Re: Been there, done almost that thing...

Try to avoid the bowsprit shrouds if you can, they are a pain in the neck when handling the anchor. You can get a 3-4ft bowsprit without them, possibly quite a bit longer - Bristol Channel pilot cutters did without them!

The bobstay is essential, though.

Again, it can be a pain in the neck when on the mooring unless you do the old gafferish trick of having a tackle on it and tricing it up. If it is permanent a length of tough hose over the chain is a good way of minimising the chafe and the scraping noise at anchor.

Spreaders are quite a good idea, and can be very simple. There is no need for posh sockets; a couple of brass strips passing round the mast (under the track) but not screwed into the mast (bolted up on a strip of leather) do fine. They should bisect the angle of the shrouds.

I certainly agree with the W/M gear on the jib. Besides the genoa, a Yankee shaped jib set over a staysail on the inner stay is a good way of getting to windward. It is easy to swap over rolled sails.
 
Re: Been there, done almost that thing...

[ QUOTE ]
It is easy to swap over rolled sails.

[/ QUOTE ]

Gulp! That would mean hauling the W/M gear out on a traveller. I wasn't thinking of doing that. Defeats the whole purpose IMHO.
 
Re: Been there, done almost that thing...

Is it not possible with mast rake, reduced maisail area ease the weather helm,bowsrits are just another complication.
 
Re: Been there, done almost that thing...

Complicated = interesting.
If the mast were round, and the boom a tad shorter, I'd add a mizen and turn her into a cutter headed gaff yawl with jackyard topsail, mizen staysail and watersails. All those lovely bits of string to pull plus the look of terror on everyone elses face as you glide into a crowded anchorage; bliss, sheer bliss.

Seriously though. Hillyards aren't famed for their generous sail area. The thought of reducing mine still further makes me shudder. On the other hand, come the day I'm caught out in a rising 6 I might just rue these words.
 
I used to have a 2.5 ton Hillyard although it was the earlier pre-war shape with a 3/4 sloop rig.

A friend also had a 2.5 ton Hillyard of the same period but re-rigged as a gaff cutter. Mine generally went faster, until the gaffer was rerigged as a sloop as well, after which I had to try a lot harder to keep ahead. I think the boat didn't really have a big enough foretriangle for two head sails to work properly.

Agree that you certainly don't want less sail area!
 
In an old issue of the R.C.C book there is an account of one of the members making a summer cruise round Brittany in his 2 1/2 TONNER, no bowsprit but he did resort to his Stuart Turner!
 
Been there, done that thing...

3/4 rigged 2 1/2 tonner (not a Hillyard, an illegitimate Harrison Butler "Paida") to gaff cutter with jackyard topsail.

Went far better afterwards; in the end, we even ditched the Stuart Turner.
 
Re: Been there, done that thing...

Terrific!
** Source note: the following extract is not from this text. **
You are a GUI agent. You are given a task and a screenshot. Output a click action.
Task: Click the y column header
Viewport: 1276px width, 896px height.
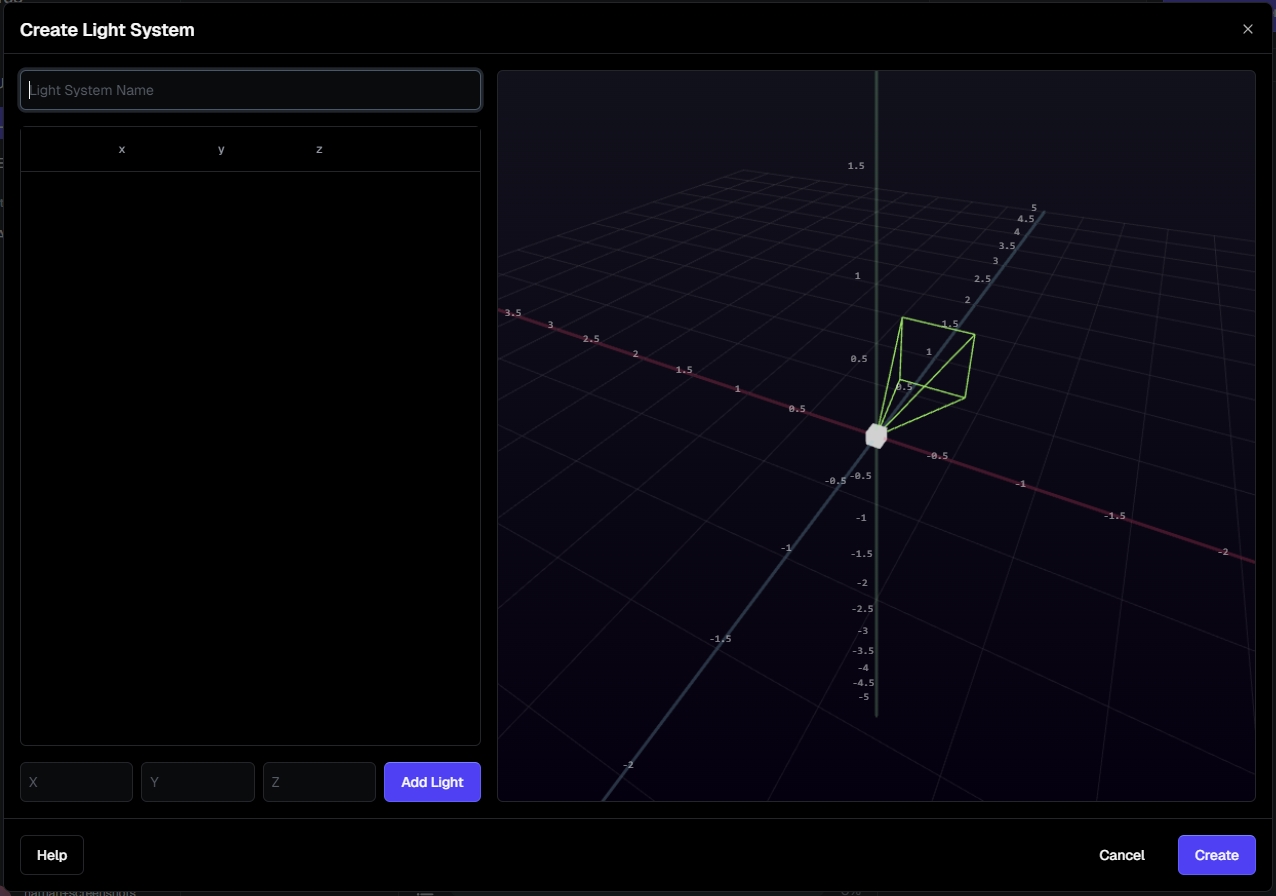coord(221,149)
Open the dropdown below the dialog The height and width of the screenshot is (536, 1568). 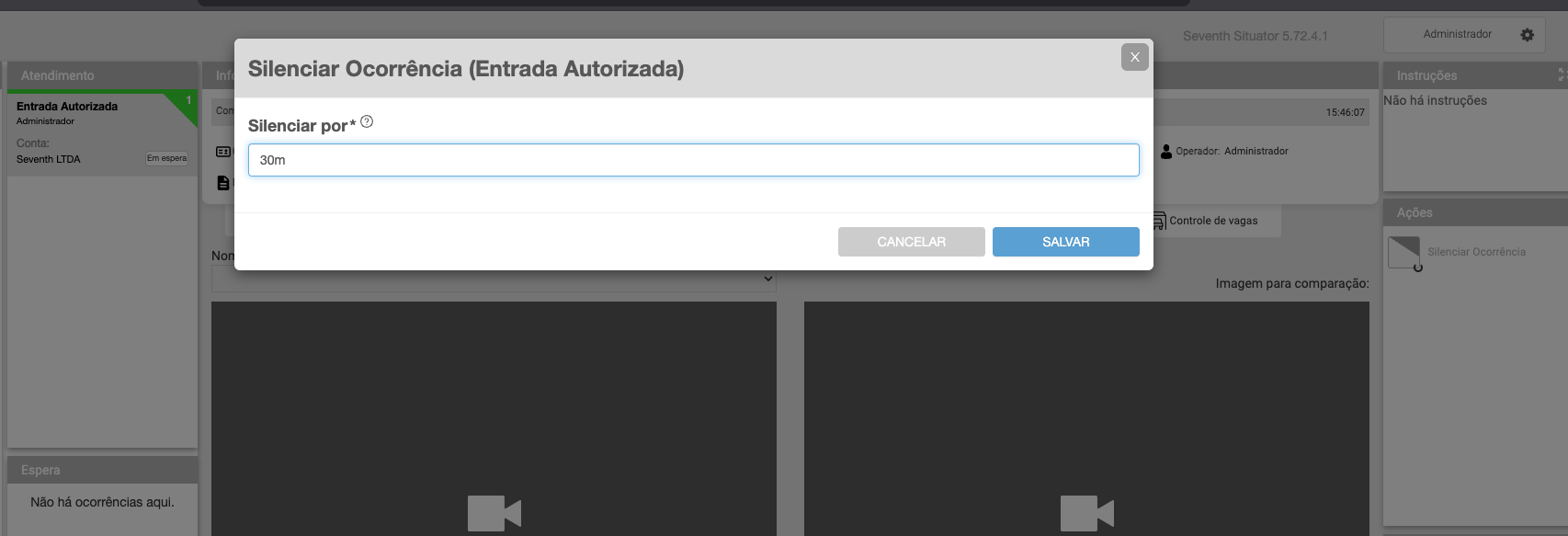pyautogui.click(x=494, y=279)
Bet there wasn't a lot of deck space left with all them cleats littering the place.

Do I detect a degree of antipathy towards Stuart Turner engines? Mine seems to work very well thank you . . . as long as Mariposa's on an even keel, otherwise the carb float sticks.
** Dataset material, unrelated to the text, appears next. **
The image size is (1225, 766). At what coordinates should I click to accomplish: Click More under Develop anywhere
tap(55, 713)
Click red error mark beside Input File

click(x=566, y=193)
I have a theory their notoriety stems from the days of leaded petrol and "any old oil" in the mix. With today's unleaded petrol you don't get that whisker of lead bridging the plug gap (the sudden stop), and the modern 2-stroke oils burn cleanly and even claim to be biodegradable (no fouled plugs, fish or ducks).
 
Not the engine itself

I think they are very well designed and made, as witness their amazing longevity.
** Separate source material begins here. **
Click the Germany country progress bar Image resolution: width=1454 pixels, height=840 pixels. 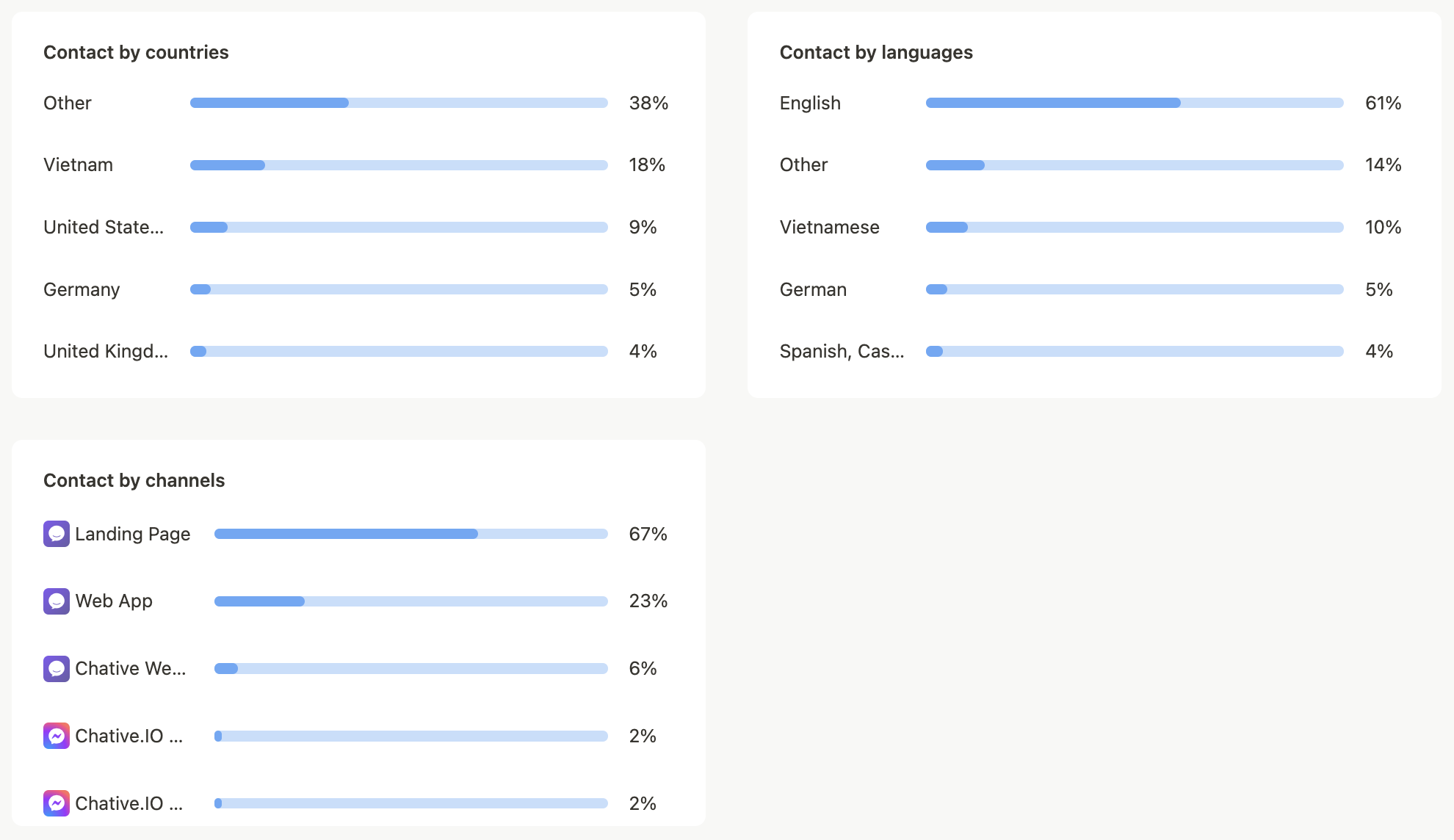coord(399,289)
The boat had been built without an engine, and the propeller cut out was in the rudder not the deadwood. This was certainly a mistake and had a terrible effect on her steering. I believe that she now has the Stuart back.
 
Re: Not the engine itself

I had a little Stuart Turner in a Mashford 4 tonner ,even with my engineering skills it ran like a sewing machine,the only engine that I have had empathy with!
 
Re: Been there, done almost that thing...

Andy,

Where is Mariposa now?
Hillyards are few and far between in the Clyde so it might be interesting to note-swap.
I had toyed with the idea of more sail area up front as the weather-helm can be arm-wrenching if I don't reef early. The problem is if I reef she slows right down.
I would be interested in your progress.